Here are a few reasons your site might load slow, and what you can do about it:
- Poor web design
This can mean a lot of things, but it usually means a site that’s just too “busy”. Maybe the images are larger than necessary, there’s invisible text, pop-ups galore or you auto-play videos or music (which is a huge faux pas for more than one reason!). If you have a web designer, make sure they prioritize speed and efficiency. If you’re doing it yourself, it’s time to clean house.
- A low quality web host
There are seemingly endless things your web host can do to increase your speed. If you get complaints about a slow site or notice it yourself, the easiest way to address it is start by calling your web host. There might be a glitch on their end they weren’t aware of, or another tactic they can use to speed things up. However, if they start talking about updating your package, don’t assume it’s an attempt at an easy sale.
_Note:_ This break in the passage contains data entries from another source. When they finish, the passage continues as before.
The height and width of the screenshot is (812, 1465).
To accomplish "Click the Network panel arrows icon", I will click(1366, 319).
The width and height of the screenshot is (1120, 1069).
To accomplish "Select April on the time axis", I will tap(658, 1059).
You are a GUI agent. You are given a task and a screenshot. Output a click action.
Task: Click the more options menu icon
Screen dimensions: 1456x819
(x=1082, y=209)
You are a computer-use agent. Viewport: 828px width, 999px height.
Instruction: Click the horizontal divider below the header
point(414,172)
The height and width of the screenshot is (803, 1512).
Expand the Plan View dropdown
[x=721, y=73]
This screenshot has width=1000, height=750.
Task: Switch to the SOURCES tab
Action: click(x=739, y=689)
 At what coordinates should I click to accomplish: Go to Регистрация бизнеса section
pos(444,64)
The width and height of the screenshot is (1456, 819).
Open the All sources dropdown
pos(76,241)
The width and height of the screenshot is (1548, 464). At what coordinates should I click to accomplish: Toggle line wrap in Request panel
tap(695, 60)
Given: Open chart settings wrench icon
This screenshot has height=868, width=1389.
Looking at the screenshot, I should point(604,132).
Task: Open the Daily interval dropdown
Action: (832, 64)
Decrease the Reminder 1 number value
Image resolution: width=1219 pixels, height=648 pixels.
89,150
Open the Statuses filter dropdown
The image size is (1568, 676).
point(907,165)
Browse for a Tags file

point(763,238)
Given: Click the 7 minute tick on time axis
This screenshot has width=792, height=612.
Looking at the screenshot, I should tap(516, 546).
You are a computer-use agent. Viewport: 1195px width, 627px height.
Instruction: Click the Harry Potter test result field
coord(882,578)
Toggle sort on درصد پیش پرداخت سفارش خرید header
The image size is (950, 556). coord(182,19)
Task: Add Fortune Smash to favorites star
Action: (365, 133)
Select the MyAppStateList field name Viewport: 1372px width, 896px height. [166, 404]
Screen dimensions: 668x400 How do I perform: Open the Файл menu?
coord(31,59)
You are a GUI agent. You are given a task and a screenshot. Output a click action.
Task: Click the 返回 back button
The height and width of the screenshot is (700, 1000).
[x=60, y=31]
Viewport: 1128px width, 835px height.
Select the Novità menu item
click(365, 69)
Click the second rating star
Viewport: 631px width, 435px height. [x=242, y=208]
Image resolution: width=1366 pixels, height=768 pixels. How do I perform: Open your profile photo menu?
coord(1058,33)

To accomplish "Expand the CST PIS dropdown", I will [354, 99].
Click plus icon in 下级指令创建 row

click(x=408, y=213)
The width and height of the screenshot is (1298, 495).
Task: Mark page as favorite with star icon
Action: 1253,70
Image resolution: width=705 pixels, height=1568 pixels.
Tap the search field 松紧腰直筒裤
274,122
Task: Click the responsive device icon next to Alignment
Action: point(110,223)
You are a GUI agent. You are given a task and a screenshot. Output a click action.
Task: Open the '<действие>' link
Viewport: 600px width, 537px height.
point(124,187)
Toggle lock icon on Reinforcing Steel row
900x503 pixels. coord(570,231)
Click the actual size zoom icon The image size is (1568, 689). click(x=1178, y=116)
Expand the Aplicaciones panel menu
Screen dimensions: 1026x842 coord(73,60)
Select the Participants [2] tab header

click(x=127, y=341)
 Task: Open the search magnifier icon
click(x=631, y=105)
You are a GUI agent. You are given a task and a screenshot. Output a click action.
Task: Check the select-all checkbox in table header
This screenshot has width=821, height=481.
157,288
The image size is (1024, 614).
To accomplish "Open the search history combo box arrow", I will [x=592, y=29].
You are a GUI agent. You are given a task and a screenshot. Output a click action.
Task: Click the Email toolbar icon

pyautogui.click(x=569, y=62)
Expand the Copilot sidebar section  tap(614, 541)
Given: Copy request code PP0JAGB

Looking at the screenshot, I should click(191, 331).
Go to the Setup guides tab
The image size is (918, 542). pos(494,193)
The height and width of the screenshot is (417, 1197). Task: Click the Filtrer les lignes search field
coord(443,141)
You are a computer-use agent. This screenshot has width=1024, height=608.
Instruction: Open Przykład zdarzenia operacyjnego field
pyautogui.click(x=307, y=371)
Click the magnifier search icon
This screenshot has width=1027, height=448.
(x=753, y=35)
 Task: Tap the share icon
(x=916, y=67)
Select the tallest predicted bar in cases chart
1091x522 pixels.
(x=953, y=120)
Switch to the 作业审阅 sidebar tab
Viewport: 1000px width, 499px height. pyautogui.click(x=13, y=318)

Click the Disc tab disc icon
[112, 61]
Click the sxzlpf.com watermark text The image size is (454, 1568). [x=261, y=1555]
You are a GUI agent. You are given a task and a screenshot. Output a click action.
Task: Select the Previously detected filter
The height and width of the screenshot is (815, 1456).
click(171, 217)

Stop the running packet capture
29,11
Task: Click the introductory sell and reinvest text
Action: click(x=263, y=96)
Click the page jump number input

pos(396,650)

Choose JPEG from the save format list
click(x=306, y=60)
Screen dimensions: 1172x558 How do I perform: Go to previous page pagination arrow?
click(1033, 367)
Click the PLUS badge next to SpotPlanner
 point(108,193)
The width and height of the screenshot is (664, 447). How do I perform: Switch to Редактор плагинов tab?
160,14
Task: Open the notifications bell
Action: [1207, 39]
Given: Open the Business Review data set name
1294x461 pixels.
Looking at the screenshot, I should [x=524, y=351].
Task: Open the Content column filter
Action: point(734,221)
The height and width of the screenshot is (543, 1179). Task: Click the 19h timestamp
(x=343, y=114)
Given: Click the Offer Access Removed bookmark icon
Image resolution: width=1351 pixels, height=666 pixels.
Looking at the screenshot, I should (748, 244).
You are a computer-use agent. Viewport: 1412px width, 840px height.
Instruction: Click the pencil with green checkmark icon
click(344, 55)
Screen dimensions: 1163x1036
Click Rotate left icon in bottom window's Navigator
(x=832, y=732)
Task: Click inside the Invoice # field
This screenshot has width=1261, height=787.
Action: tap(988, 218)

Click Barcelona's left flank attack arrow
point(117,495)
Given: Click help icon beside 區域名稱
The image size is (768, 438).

- Your server’s oversharing
When your web host recommends upgrading your package, perhaps to an affordable model instead of a free one, they may have a good reason. Chances are you’re using a shared server, which is just what it sounds like. Hosts might cram a bunch of customers like you onto a server to keep costs free or low. Of course, the more people there are using a single resource, the slower it will get. You may have to pay (more) for decent speed.
- Shoddy internet connections
You have no control over the quality of internet connectivity of your users. If they’re using dialup in a rural area, your site won’t be the only one loading slowly. All you can do is speed things up on your end and welcome their comments. Sometimes people complain because they just want to be heard, and you can kindly explain to them why their internet is impacting speed if you wish.
- Lack of mobile readiness or responsive design
If you haven’t made the efforts and changes to embrace responsive design, and perhaps mobile readiness, speed may be the price you pay. After all, if your site isn’t designed to respond on any device, and it’s not ready for mobile usage, you can’t expect it to be a speed demon.
With websites, this is one arena where slow and steady is a losing combination. Pick up the pace and watch the rewards race in.